(Data shown)

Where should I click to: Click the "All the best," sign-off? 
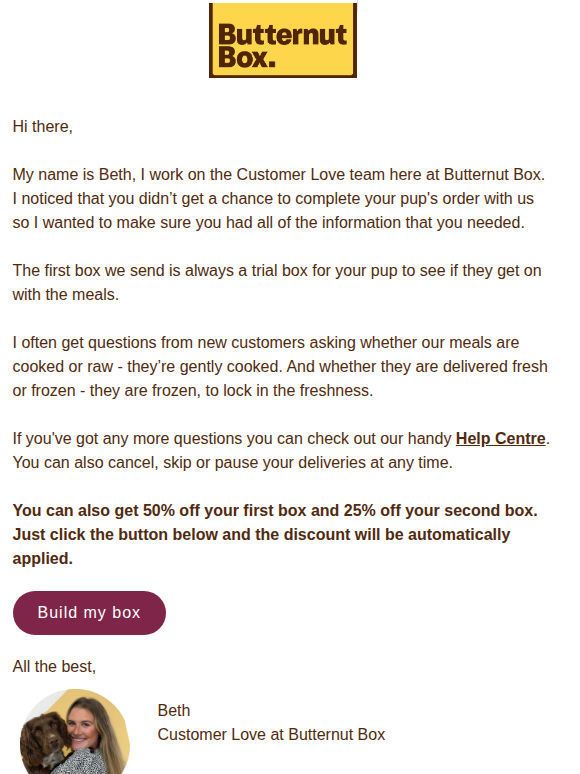(54, 666)
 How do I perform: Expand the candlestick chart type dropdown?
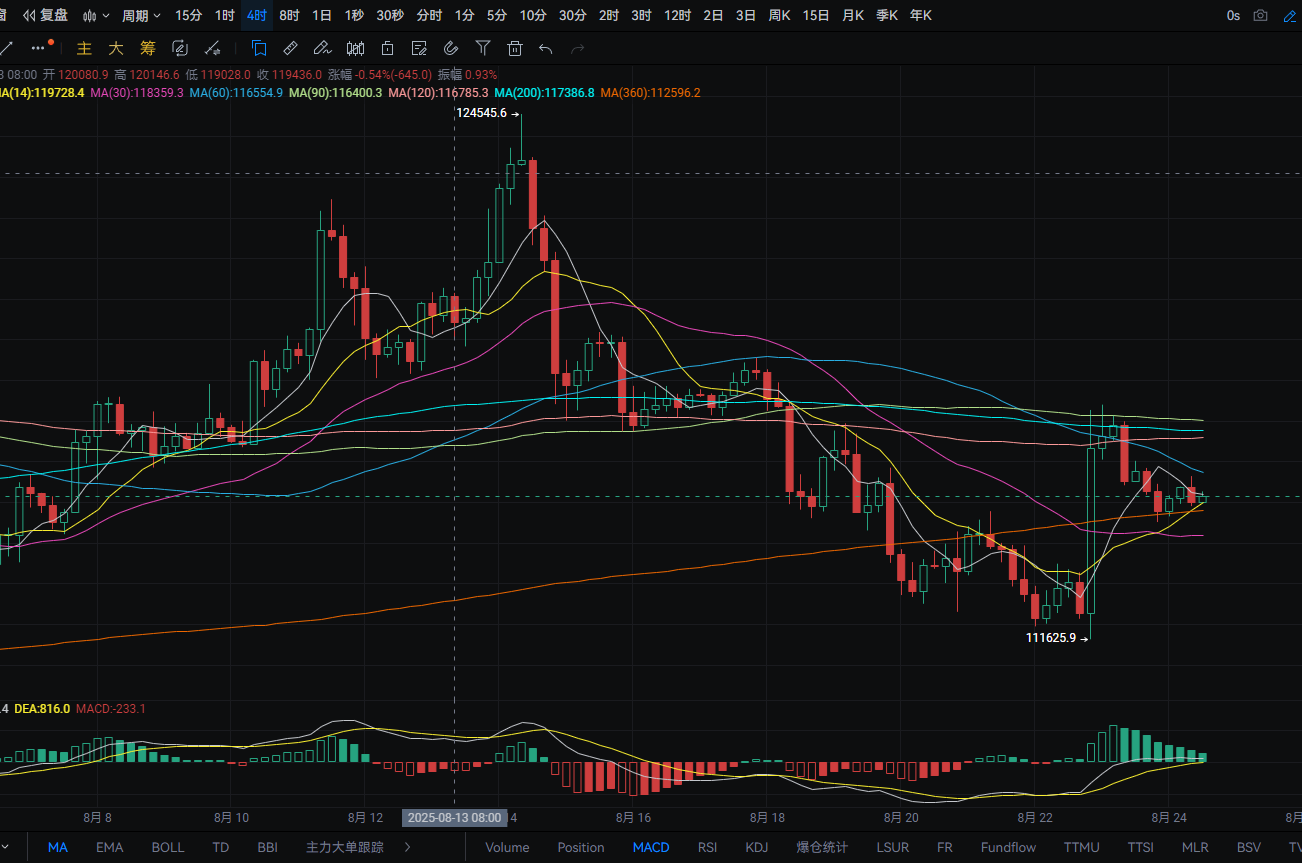pyautogui.click(x=96, y=15)
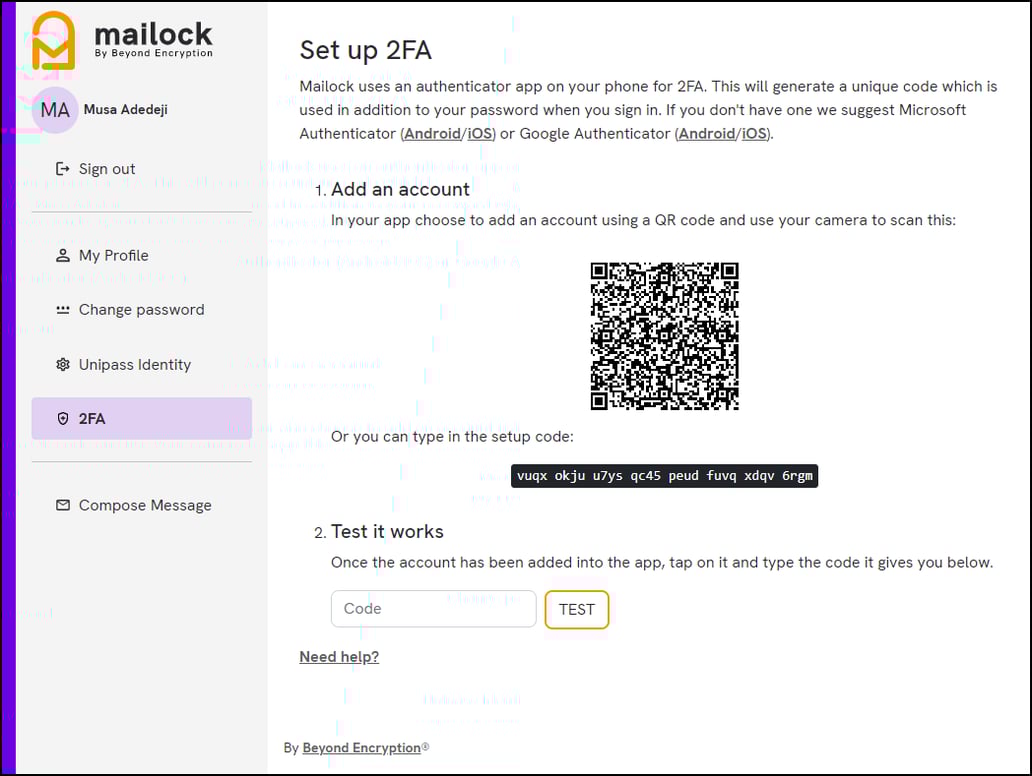The height and width of the screenshot is (776, 1032).
Task: Select the My Profile person icon
Action: click(x=62, y=255)
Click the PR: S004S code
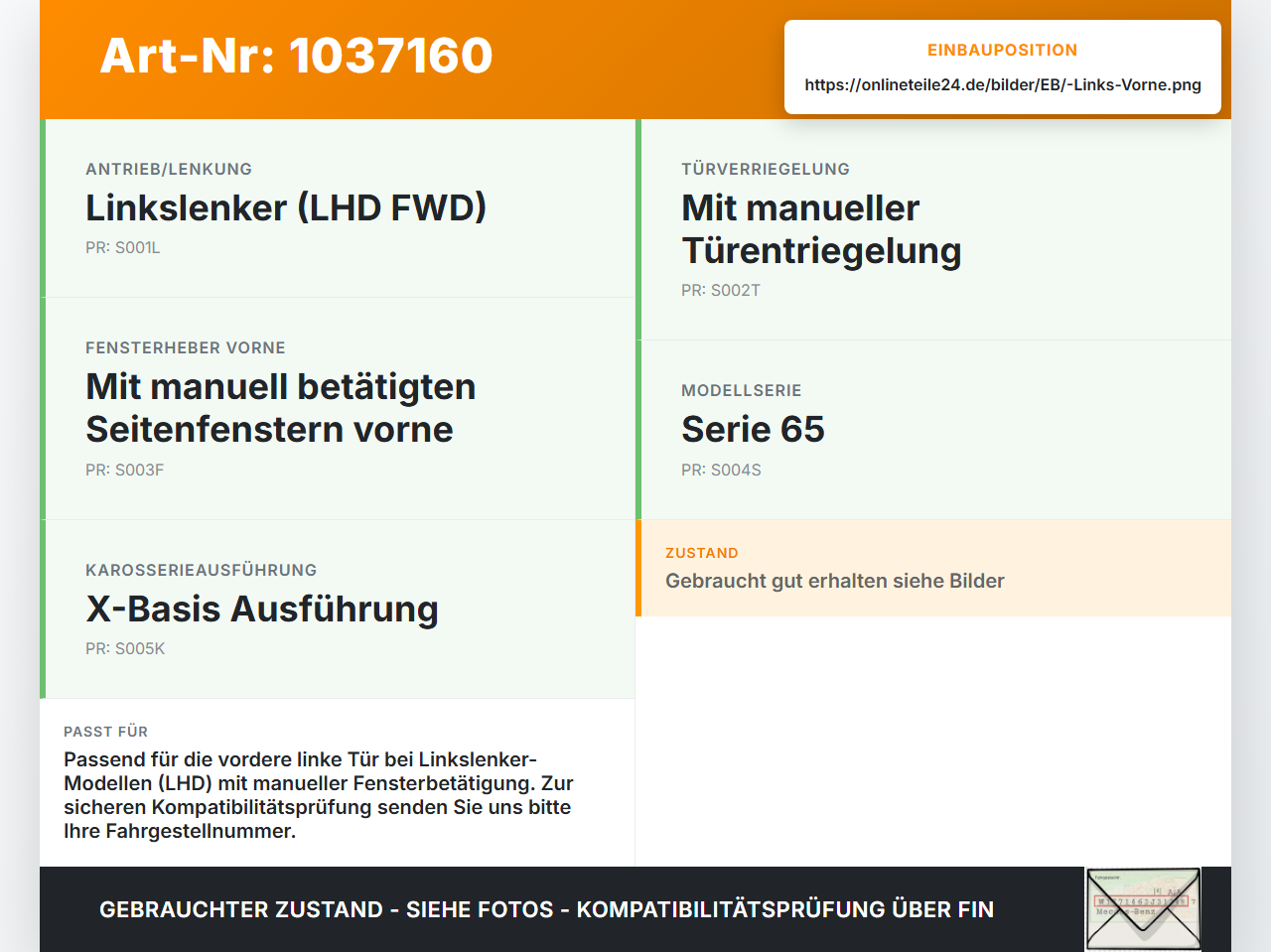 click(721, 470)
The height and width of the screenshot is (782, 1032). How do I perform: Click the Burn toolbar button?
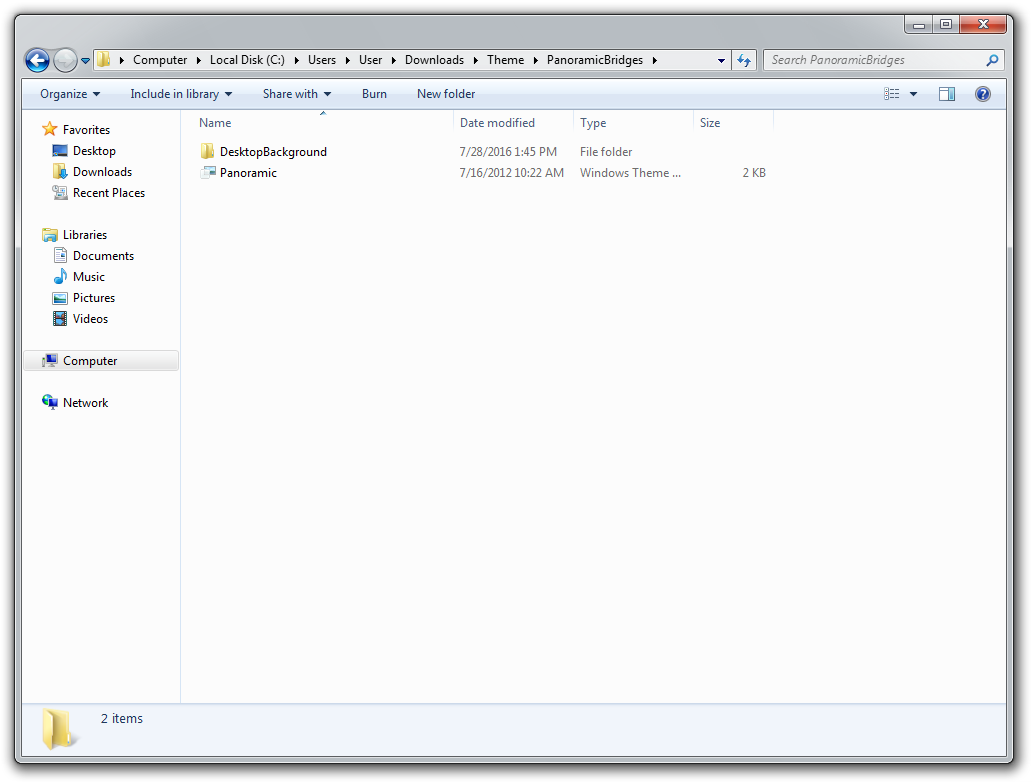[374, 93]
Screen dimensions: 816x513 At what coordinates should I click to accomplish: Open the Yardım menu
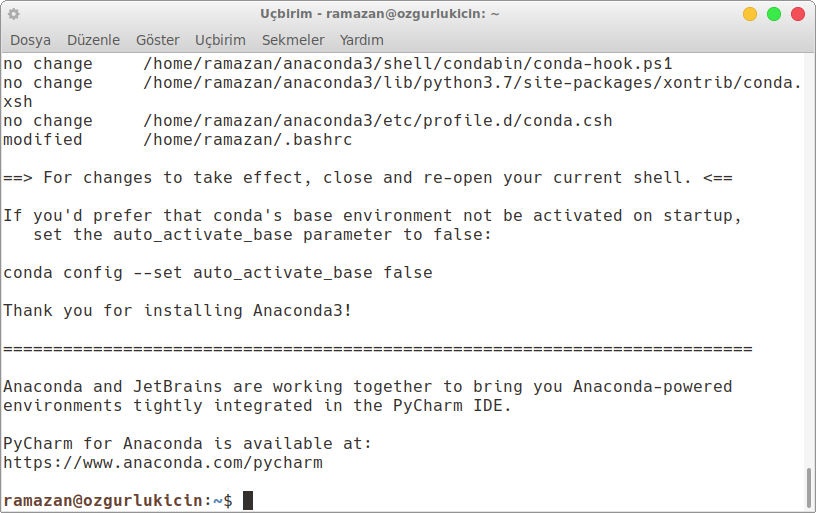362,40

(What needs to be done)
Can you rewrite all the records above as a numbered list, dropping any blank lines and leaving out the pictures?

(Response for this exercise)
1. Where should I click to: Click the "All the best," sign-off? 
2. (54, 666)
3.  How do I perform: Expand the candlestick chart type dropdown?
4. pyautogui.click(x=96, y=15)
5. The height and width of the screenshot is (776, 1032).
6. Task: Select the My Profile person icon
7. Action: click(x=62, y=255)
8. Click the PR: S004S code
9.  click(721, 470)
10. The height and width of the screenshot is (782, 1032). How do I perform: Click the Burn toolbar button?
11. [374, 93]
12. Screen dimensions: 816x513 At what coordinates should I click to accomplish: Open the Yardım menu
13. 362,40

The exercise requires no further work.